Мы пересекли Ламанш и из Англии отбыли на пароходе «Галлия» компании «Кунард» — отличном судне. Я был счастлив вернуться домой, безмерно счастлив — так счастлив, что, казалось, ничто и никогда уже не заставит меня покинуть отчий край. Ни одно из моих заграничных впечатлений не сравнится с той радостью, какую я испытал, снова увидев Нью-Йоркский порт. У Европы по сравнению с нами много преимуществ, но они не могут возместить нам те еще более ценные преимущества, которые вы не найдете нигде, кроме как в нашей стране. Попав за океан, мы чувствуем себя неприкаянными, отщепенцами. Впрочем, и сами европейцы чувствуют себя не лучше. Все они живут в холодных темных склепах, пусть роскошных с виду, но лишенных удобств. Жить так, как живет средняя европейская семья, было бы для средней американской семьи тяжелым испытанием.

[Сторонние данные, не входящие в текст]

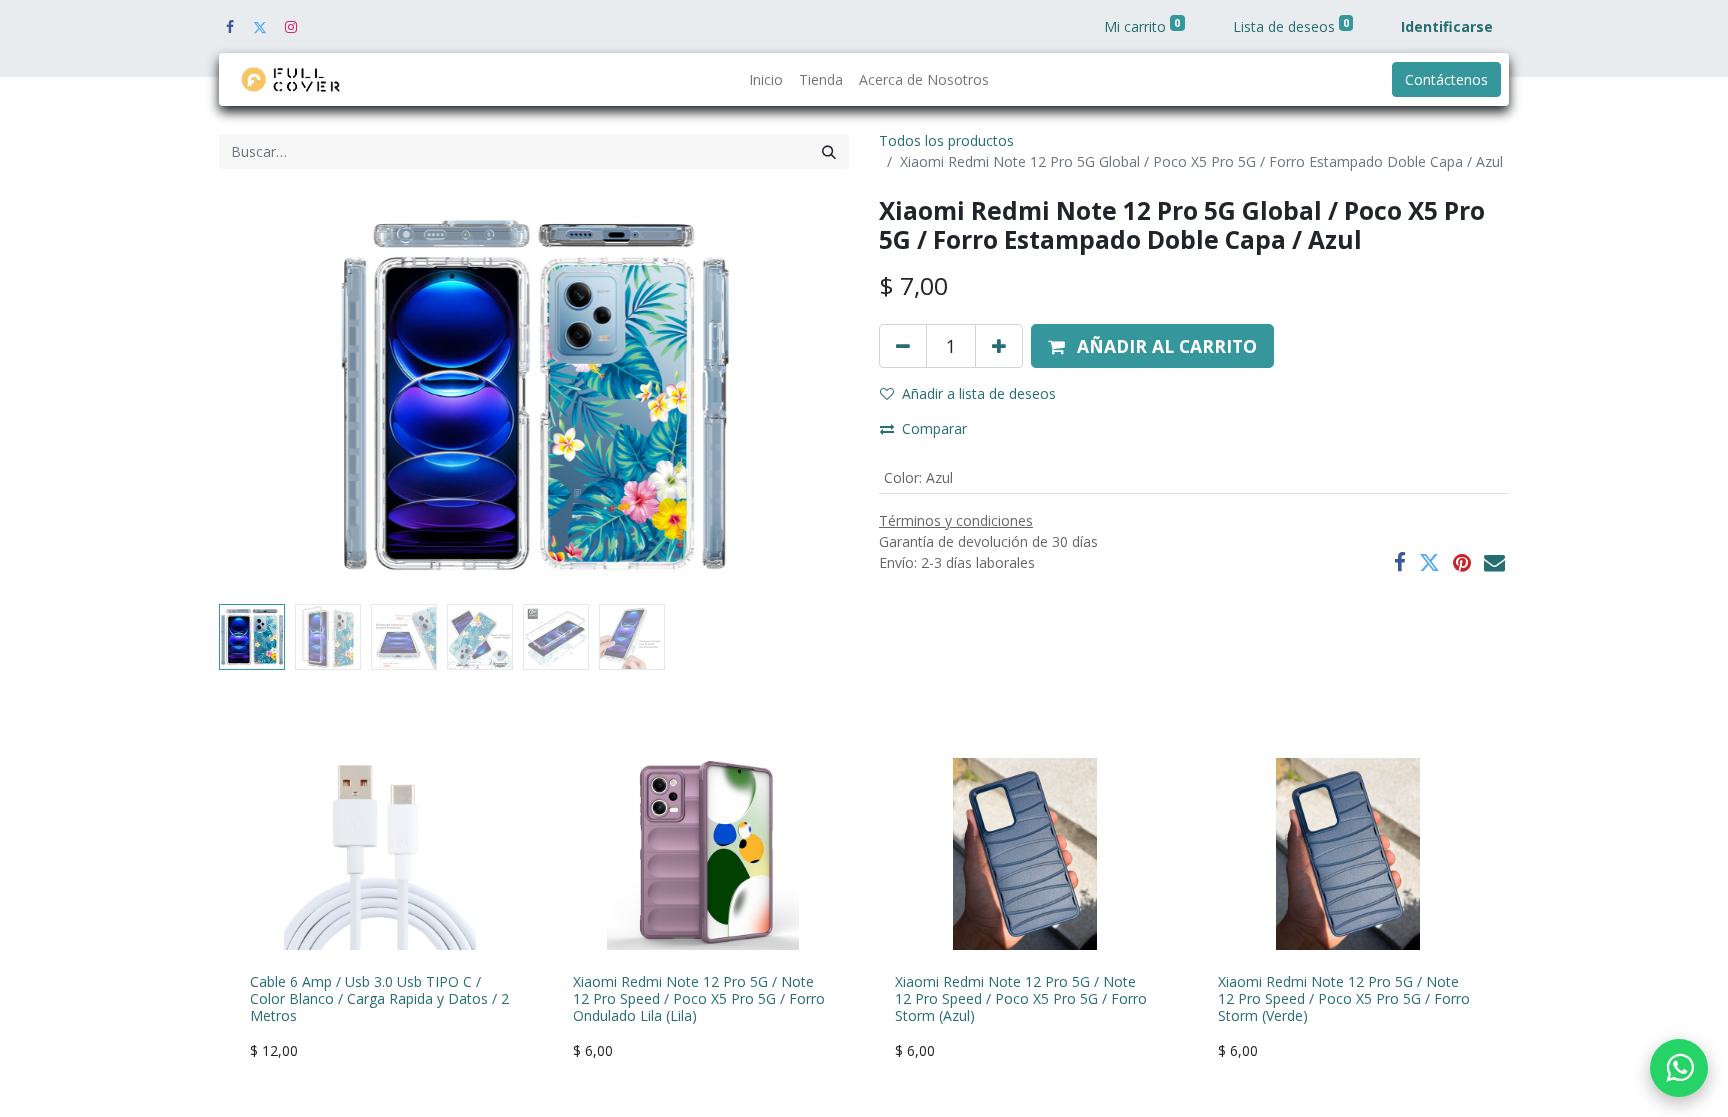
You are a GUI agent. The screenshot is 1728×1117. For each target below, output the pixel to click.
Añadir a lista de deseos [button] (979, 393)
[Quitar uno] (903, 346)
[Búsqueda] (829, 151)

А в общем, как мне кажется, короткие прогулки по Европе для нас предпочтительнее долгих. Короткие прогулки не дают нам оевропеиться, они не оскорбляют нашего чувства национальной гордости — и в то же время усиливают нашу привязанность к своей родине, стране, своему народу; тогда как затянувшееся пребывание на чужбине притупляет эти чувства, как мы видим сплошь и рядом. К такому выводу, как мне кажется, приходит всякий, кто общается с американцами, долго жившими за границей.

Примечания

1. Публичный дом (итал.). 



Обсуждение закрыто.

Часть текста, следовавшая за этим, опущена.